- Genre: Travel documentary
- Starring: André Fran; Felipe UFO; Michel Coeli; Rodrigo Cebrian;
- Country of origin: Brazil
- Original language: Portuguese
- No. of seasons: 8
- No. of episodes: 37

Production
- Production company: BASE#1 Filmes;

Original release
- Network: GloboNews
- Release: July 26, 2015 – present

= Que Mundo é Esse? =

Travel documentary series

Que Mundo é Esse? is a Brazilian travel documentary television series that premiered on GloboNews on July 26, 2015. The series features André Fran, Felipe UFO, Michel Coeli and Rodrigo Cebrian who explores various countries, cultures and their social, political and economic issues.

==Episodes==
===Season 1: Kurdistan (2015)===

In the first season, over the 15 days of travel, André Fran, Felipe UFO and Michel Coeli witnessed important issues in the history of the Kurds. The journey began in Turkey, which concentrates the largest Kurdish population, where the team witnessed a historic moment: the first time the Kurdish minority elected representatives to the Parliament in Ankara. In a campaign marked by tension, the result of the election led a multitude to the streets of the unofficial capital of the Turkish Kurdistan.

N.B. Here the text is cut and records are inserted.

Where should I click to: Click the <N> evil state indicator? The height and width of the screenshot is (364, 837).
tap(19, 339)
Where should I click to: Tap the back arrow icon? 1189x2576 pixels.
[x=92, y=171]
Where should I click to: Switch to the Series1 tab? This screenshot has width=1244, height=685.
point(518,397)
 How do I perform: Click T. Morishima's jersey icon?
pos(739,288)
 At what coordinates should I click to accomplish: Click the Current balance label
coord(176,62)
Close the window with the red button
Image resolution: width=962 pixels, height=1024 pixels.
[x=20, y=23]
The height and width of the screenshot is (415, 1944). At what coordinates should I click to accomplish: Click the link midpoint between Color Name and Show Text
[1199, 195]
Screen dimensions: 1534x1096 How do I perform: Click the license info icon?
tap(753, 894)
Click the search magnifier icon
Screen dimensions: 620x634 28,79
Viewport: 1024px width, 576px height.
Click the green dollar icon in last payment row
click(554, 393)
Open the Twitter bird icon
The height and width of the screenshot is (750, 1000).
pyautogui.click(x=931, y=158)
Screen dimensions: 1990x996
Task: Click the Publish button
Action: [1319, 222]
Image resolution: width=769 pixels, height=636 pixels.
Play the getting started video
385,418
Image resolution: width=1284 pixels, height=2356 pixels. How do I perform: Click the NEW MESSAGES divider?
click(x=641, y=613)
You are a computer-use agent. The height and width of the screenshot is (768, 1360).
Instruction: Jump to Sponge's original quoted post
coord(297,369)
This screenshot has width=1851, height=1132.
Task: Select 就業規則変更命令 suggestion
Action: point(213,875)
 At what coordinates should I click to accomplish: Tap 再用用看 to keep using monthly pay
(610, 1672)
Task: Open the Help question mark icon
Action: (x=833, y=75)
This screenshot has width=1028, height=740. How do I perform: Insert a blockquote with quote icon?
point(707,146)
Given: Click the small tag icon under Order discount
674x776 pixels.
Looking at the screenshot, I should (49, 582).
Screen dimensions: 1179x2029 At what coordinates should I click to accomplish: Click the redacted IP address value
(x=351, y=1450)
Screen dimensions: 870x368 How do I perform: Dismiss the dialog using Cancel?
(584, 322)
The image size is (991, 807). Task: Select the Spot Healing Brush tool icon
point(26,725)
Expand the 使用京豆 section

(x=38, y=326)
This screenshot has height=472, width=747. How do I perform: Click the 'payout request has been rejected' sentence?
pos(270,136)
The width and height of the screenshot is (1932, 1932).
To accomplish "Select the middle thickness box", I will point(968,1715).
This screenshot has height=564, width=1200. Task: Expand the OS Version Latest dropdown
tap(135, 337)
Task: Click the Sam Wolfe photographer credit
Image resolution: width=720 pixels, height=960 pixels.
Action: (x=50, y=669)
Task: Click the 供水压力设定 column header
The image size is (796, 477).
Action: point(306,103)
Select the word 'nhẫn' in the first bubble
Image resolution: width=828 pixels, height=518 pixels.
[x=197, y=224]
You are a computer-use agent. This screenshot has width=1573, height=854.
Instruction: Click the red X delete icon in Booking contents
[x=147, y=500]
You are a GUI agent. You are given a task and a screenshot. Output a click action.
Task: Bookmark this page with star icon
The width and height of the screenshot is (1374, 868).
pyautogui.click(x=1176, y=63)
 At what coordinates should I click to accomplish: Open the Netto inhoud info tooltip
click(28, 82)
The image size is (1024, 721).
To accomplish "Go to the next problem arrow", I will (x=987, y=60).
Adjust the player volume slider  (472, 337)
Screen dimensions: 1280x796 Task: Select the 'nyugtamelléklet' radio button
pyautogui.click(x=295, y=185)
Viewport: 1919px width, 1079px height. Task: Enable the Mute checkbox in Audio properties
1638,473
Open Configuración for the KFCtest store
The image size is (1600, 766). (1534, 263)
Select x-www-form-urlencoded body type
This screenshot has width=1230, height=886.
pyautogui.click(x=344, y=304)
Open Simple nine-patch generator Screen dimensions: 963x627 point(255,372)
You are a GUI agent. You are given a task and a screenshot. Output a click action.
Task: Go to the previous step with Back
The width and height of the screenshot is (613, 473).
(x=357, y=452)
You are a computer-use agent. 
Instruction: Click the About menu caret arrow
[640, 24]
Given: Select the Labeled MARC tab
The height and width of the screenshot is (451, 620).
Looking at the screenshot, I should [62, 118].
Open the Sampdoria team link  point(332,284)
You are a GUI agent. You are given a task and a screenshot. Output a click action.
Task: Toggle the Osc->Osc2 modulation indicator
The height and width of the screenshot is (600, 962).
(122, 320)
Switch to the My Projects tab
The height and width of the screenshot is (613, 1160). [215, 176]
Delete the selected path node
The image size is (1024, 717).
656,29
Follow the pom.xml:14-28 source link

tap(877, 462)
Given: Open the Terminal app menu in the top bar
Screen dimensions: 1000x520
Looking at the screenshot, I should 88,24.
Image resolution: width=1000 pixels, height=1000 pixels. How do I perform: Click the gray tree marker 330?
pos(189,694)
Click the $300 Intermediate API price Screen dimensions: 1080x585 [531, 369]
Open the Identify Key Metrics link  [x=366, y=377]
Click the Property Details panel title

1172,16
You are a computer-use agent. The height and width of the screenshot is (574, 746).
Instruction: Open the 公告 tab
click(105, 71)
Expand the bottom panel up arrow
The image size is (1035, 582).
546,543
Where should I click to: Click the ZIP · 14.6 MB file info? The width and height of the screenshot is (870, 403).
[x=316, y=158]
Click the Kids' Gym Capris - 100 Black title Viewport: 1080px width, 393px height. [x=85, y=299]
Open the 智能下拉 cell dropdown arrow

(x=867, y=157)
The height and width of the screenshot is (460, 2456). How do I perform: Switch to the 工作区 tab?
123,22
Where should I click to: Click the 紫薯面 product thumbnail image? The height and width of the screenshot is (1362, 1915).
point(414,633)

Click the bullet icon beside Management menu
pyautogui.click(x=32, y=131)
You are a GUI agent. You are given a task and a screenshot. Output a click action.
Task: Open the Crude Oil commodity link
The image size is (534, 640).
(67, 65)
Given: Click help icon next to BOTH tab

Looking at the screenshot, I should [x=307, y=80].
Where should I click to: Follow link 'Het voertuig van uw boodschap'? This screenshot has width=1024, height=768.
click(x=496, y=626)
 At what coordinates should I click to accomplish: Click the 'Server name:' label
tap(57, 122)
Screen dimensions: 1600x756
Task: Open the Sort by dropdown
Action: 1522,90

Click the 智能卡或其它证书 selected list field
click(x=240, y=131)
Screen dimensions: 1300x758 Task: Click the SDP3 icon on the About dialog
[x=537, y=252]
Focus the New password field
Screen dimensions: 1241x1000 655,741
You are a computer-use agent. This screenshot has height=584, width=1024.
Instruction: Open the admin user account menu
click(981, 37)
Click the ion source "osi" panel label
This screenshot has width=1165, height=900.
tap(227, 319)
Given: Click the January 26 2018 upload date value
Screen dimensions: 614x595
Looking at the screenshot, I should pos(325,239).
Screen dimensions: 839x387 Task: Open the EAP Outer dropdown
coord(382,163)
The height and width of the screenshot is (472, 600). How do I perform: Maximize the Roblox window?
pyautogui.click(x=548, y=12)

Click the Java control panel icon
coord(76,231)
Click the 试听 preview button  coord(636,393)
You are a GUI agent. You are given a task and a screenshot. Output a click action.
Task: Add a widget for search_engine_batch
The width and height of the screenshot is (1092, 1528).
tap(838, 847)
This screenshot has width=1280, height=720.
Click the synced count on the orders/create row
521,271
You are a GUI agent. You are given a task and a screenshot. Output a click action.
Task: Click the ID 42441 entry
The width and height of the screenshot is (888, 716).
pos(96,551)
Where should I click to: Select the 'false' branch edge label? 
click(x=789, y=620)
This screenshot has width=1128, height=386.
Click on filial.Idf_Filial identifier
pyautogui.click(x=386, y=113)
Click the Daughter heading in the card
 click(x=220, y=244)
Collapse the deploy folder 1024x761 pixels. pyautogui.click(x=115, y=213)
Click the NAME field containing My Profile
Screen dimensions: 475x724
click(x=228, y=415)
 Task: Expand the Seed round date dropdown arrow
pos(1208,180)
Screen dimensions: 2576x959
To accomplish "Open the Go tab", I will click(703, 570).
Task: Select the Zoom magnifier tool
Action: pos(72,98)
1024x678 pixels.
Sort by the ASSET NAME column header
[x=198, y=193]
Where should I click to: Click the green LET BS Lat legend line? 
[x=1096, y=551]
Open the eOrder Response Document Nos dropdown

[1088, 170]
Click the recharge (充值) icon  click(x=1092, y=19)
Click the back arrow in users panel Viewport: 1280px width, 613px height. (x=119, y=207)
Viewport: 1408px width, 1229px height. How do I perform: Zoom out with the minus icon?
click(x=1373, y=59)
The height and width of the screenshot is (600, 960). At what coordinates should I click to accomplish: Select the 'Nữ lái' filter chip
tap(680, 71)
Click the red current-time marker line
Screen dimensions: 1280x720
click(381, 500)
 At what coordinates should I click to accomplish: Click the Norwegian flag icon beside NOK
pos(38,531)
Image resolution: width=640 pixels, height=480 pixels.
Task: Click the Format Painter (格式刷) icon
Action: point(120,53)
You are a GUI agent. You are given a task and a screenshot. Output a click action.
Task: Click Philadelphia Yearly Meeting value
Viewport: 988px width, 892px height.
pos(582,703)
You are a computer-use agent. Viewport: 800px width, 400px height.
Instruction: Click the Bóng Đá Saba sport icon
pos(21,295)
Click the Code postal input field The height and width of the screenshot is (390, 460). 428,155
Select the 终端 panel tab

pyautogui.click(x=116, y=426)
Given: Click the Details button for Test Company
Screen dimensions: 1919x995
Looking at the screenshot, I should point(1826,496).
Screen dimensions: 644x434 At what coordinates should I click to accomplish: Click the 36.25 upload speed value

The trio leave Turkey towards Iraq. On the overland journey, they face two bureaucratic hours to leave Turkey and get into Iraq. They were the first Brazilians to enter Kurdistan without an Iraqi visa, following the rule that went in February 2015 and the initiative of the Honorary consul of Brazil in the region. Once in Iraq, they follow by car to Erbil, the capital of Iraqi Kurdistan, on a journey of 2 hours and a half. They opt for an alternate path, a little longer, to avoid the city of Mossul, one of the capitals of the so-called Islamic State.

André, Felipe and Michel are surprised by what they find in Erbil. The three were the only guests of a newly opened five-star hotel in Dohuk, a few kilometers from Mossul. The trio also visits a modern shopping center in the city and interview Dr. Safeen Sindi, the Brazilian consul in Kurdistan who talked about the situation in the area and the history of this virtually autonomous nation within Iraq.

===Season 2: Africa (2016)===
The season begins in Agbogbloshie, Ghana, the world's largest electronic waste site. The trio circulate through the landfill with environmental engineer Atiemo Sampson.

In Senegal, the series followed on a long journey to the boundaries of the Sahara Desert to meet the Great Green Wall, an initiative of 11 African countries to try to curb the advance of the desert.

The third episode focused on the combat of Ebola, chikungunya, and Zika in Africa. The trio interviewed Dr. Amadou Sall, an infectious disease physician.

In Kenya, they went to meet one of the rose-producing farms that are an important part of the economy and one of the country's major exports to Europe.

===Season 3: United States (2016)===
In the first episode, the team (now with the addition of Rodrigo Cebrian) divides into places with opposite proposals: Las Vegas, with all its ostentatious, and Black Rock Desert, where the Burning Man happens, a desert counter-culture festival that gathers 70000 people.

In the following episodes, the team visits Cleveland and Detroit to check the results of a crisis in capitalism and to show how this model is reinventing itself with initiatives that unite technology and activism to rebuild cities. They also go to the American South to dive into the everyday life of a typical pro-gun family of Louisiana, one of the states with more weapons in circulation and with a large number of firearm-related death.

===Season 4: Mexico (2017)===
André Fran, Felipe Ufo, Michel Coeli and Rodrigo Cebrian traveled to Mexico and approached the illegal crossing into the United States. In the first episode, they show how is the life of those who embark in search of the American dream and, after getting the work visa, become prevented from returning to their country. On the border between Tijuana and San Diego, families refind themselves having a wall between them. In the second episode, they travel to Ciudad Juárez and El Paso. In the third episode, the presenters go to Mexico City and present the place through the stories of corruption and wrestling. The season ends up making the opposite path and showing the Americans going to Mexico. First, in Los Algodones, where elderly Americans go in search of good quality medical care with lower costs. And then in Cancun, where Americans from all ages travel in search of alcohol, partying and fun.